**Required task**:
Transcribe everything in the Laguna models text from "Poolside just emerged" down to "attention (10 layers).", word for word.

**Text extract**:
>>>>>
Poolside just emerged from stealth with Laguna XS.2 and M.1—two MoE language models built specifically for agentic coding workflows. The headline innovation isn't the architecture itself, but the Muon optimizer, a novel training method that achieves the same loss as AdamW in roughly 15% fewer steps.
Technical Specs
Laguna XS.2 (33B-A3B) runs 33B total parameters with only 3B activated per token—making it local-ready on consumer hardware with 36GB RAM. It ships with Apache 2.0 licensing, 128K context window, and FP8 quantized KV cache. The architecture uses 256 experts plus one shared expert, with 40 layers mixing sliding window attention (30 layers, 512-token window) and global attention (10 layers).
Laguna M.1 (225B-A23B) is the flagship—225B total, 23B active per token. Same 128K context, but weights remain closed (available on request for researchers). Both models were trained on 30T+ tokens with ~4.4T synthetic data (13% of the mix).
The Muon Optimizer
Muon replaces AdamW's two-state approach (momentum + variance) with a single-state design that applies Newton-Schulz orthogonalization to gradients. The mechanism maintains gradient diversity during training, preventing collapse that commonly occurs in MoE architectures.
<<<<<
**Given information**:
>>>>>
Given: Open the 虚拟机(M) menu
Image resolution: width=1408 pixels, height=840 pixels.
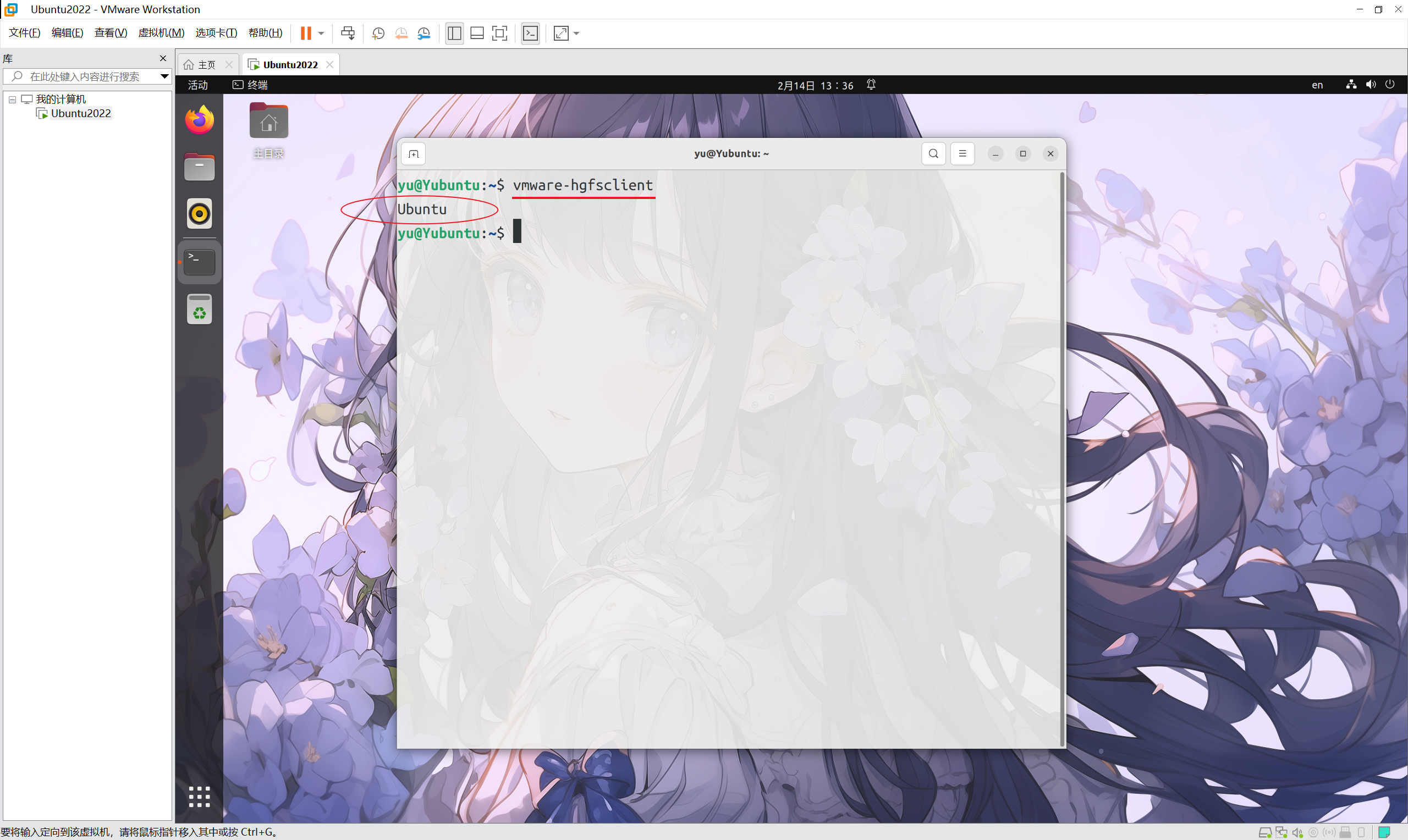Looking at the screenshot, I should click(161, 33).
<<<<<
**The completed task**:
Poolside just emerged from stealth with Laguna XS.2 and M.1—two MoE language models built specifically for agentic coding workflows. The headline innovation isn't the architecture itself, but the Muon optimizer, a novel training method that achieves the same loss as AdamW in roughly 15% fewer steps.
Technical Specs
Laguna XS.2 (33B-A3B) runs 33B total parameters with only 3B activated per token—making it local-ready on consumer hardware with 36GB RAM. It ships with Apache 2.0 licensing, 128K context window, and FP8 quantized KV cache. The architecture uses 256 experts plus one shared expert, with 40 layers mixing sliding window attention (30 layers, 512-token window) and global attention (10 layers).